Paulsen destacou que a aquicultura global sofre perdas econômicas de pelo menos 10% ao ano devido a infecções fúngicas. Além da comum Saprolegnia parasitica, existem outras cepas invasivas, como Saprolegnia diclina, Saprolegnia ferax e Saprolegnia australis. Tradicionalmente, o controle depende de tratamentos químicos como banhos de formalina, bronopol e altas concentrações de sal, mas esses métodos apresentam riscos operacionais, distribuição irregular nos tanques, possível comprometimento de sistemas de tratamento de efluentes industriais, além de queda no desempenho produtivo e perda de biomassa.
O programa Bioescudo 24/7 visa enfrentar esses desafios. A BioCambio é a entidade oficial de validação técnica da empresa brasileira Korin no segmento de águas frias, com apoio do Centro de Pesquisas Mokiti Okada (CPMO). O núcleo do programa baseia-se na ação sinérgica de probióticos e leveduras para promover proteção e estímulo endógenos, exclusão competitiva e biorremediação.
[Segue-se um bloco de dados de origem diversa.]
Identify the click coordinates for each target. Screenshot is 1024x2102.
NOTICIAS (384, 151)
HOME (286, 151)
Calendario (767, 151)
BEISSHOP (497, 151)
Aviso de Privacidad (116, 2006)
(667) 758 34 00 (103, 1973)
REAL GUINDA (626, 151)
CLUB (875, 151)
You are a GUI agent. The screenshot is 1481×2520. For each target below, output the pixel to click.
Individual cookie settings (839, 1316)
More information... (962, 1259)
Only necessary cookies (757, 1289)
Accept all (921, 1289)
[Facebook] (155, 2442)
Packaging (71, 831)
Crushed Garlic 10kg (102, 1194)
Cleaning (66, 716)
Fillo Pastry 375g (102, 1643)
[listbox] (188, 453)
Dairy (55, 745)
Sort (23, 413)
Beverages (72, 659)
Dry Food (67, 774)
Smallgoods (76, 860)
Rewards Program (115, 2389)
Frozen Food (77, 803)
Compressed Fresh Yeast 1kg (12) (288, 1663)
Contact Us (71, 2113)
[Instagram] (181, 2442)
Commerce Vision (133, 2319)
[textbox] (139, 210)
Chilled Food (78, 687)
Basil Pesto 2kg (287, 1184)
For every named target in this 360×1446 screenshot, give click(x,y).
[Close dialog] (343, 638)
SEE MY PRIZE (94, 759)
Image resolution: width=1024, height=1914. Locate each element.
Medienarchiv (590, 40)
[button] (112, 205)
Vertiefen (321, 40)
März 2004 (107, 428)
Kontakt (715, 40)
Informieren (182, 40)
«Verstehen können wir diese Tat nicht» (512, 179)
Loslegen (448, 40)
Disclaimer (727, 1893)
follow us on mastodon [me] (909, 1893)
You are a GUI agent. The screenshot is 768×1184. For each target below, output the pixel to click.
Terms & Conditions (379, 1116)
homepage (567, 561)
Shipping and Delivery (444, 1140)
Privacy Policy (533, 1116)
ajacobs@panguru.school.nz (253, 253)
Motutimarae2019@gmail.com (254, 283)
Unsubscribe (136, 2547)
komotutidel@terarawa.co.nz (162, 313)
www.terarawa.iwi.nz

A levedura atua como imunomodulador, ativando as defesas dos peixes e estimulando a produção de muco; probióticos e leveduras colonizam o sistema digestivo e as mucosas dos peixes, otimizando a barreira física de proteção internamente. Simultaneamente, a microbiota compete com a Saprolegnia por sítios de adesão ao colonizar as paredes dos tanques, dos viveiros e a pele dos peixes, além de acelerar a degradação da matéria orgânica, reduzindo sólidos suspensos na água e, assim, privando o fungo dos nutrientes e do espaço necessários para sua reprodução.